Wachsende Zahl der Bürobeschäftigten setzt Immobilienmarkt unter Druck

Institut der deutschen Wirtschaft warnt vor Büroflächenknappheit

Büroarbeit wird in Deutschland laut einer Analyse des Instituts der deutschen Wirtschaft (IW) in Köln immer häufiger. Insbesondere in Großstädten verbringen immer mehr Menschen ihren Arbeitstag im Büro – mit gravierenden Folgen für den dortigen Immobilienmarkt.

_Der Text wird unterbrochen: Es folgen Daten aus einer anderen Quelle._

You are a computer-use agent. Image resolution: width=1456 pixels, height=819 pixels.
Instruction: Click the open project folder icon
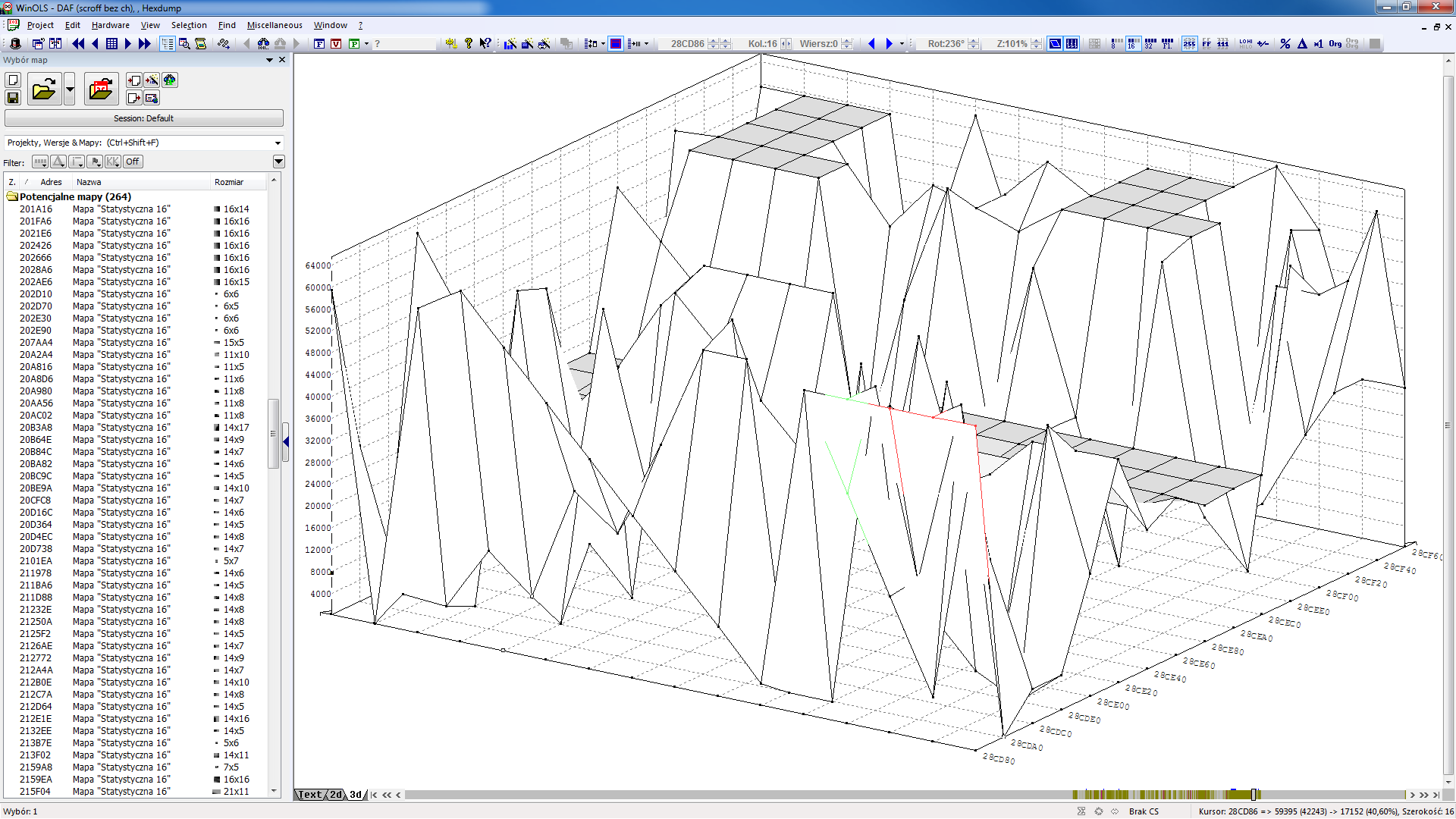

Mann am Laptop (Bild: Thinkstock)
Immer mehr Menschen in Deutschland gehen täglich ins Büro. (Bild: Thinkstock)

Besonders markant ist die Entwicklung demnach in Düsseldorf und München – in diesen Metropolen arbeiten derzeit etwa 45 Prozent aller sozialversicherungspflichtig Beschäftigten im Büro. Damit ist der Anteil der dortigen Bürobeschäftigten seit 2008 um 4 Prozent gewachsen. Doch wie kommt dieser Anstieg zustande – zumal der öffentliche Sektor seine Beschäftigtenzahl bereits seit längerer Zeit kontinuierlich herunterschraubt?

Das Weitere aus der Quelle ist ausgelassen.